# [Passage given]
────────────────────
With so many businesses and individuals affected by Hurricanes including Maria, Harvey and Irma in 2017, risk managers and insurers are looking to revised forecasts of this year’s hurricane season for a glimmer of hope that 2018 will not bring the same destruction. They may have found it in new information released by Colorado State University, which indicates that a near-average season is likely. It predicts 14 named storms between now and Nov. 30, of which six would become hurricanes. But the caveat is that one immense storm during a “near-average” season can still wreak havoc on businesses and homes.
The criteria is heavily based on the number of hurricanes and not their economic impact. Look to other years with similar buzzword descriptors to determine if its impact is included in your organization’s systematic risk.

“The years 1960, 1967 and 2006 had near-average Atlantic hurricane activity, while 1996 and 2011 were both above-normal hurricane seasons,” said Phil Klotzbach, research scientist in the Department of Atmospheric Science and lead author of the report.

Most of those years endured damage caused by heavy tropical storms—the most noteworthy was 2011 when Hurricane Irene touched down and ultimately cost $15 billion alone. Klotzbach’s team predicts that 2018 hurricane activity will be about 135% of the average season. By comparison, 2017’s hurricane activity, highlighted by Harvey, Irma and Maria, exceeded average season expectations by about 245%.

Given the outlook, experts are still optimistic about the insurance industry’s resilience. A recent Moody’s report noted that despite last year’s losses, the reinsurance industry has sufficient capital to absorb hurricane-related claims.

“Hurricanes, particularly Harvey, Irma and Maria, alongside other catastrophe events last year wiped out a number of reinsurers’ profitability for the year and drove the sector’s profitability to its lowest level since 2005,” analyst Rocio Nunez said in a statement.
────────────────────
# [Data provided]
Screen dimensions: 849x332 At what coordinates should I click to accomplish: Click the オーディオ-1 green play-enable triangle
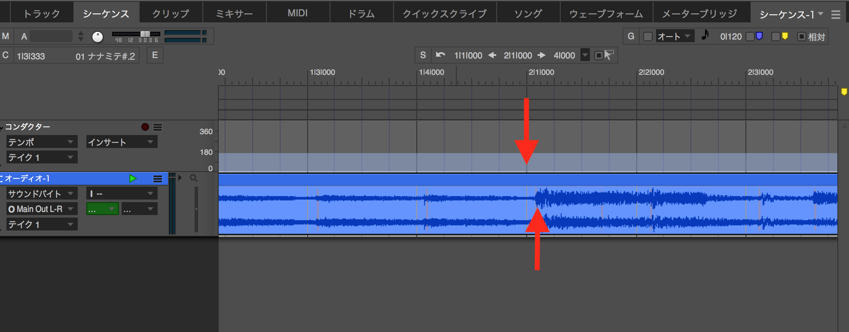pyautogui.click(x=133, y=178)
────────────────────
# [The problem]
According to the hurricane forecast article, why should readers look to other years with similar descriptors instead of relying on the "near-average" label alone? Answer in one to three sentences. The data comes from a different source than the hurricane forecast article.

# [Reply to the exercise]
The criteria behind the label are heavily based on the number of hurricanes, not their economic impact. Looking at other years with similar descriptors helps an organization judge whether that impact is included in its systematic risk.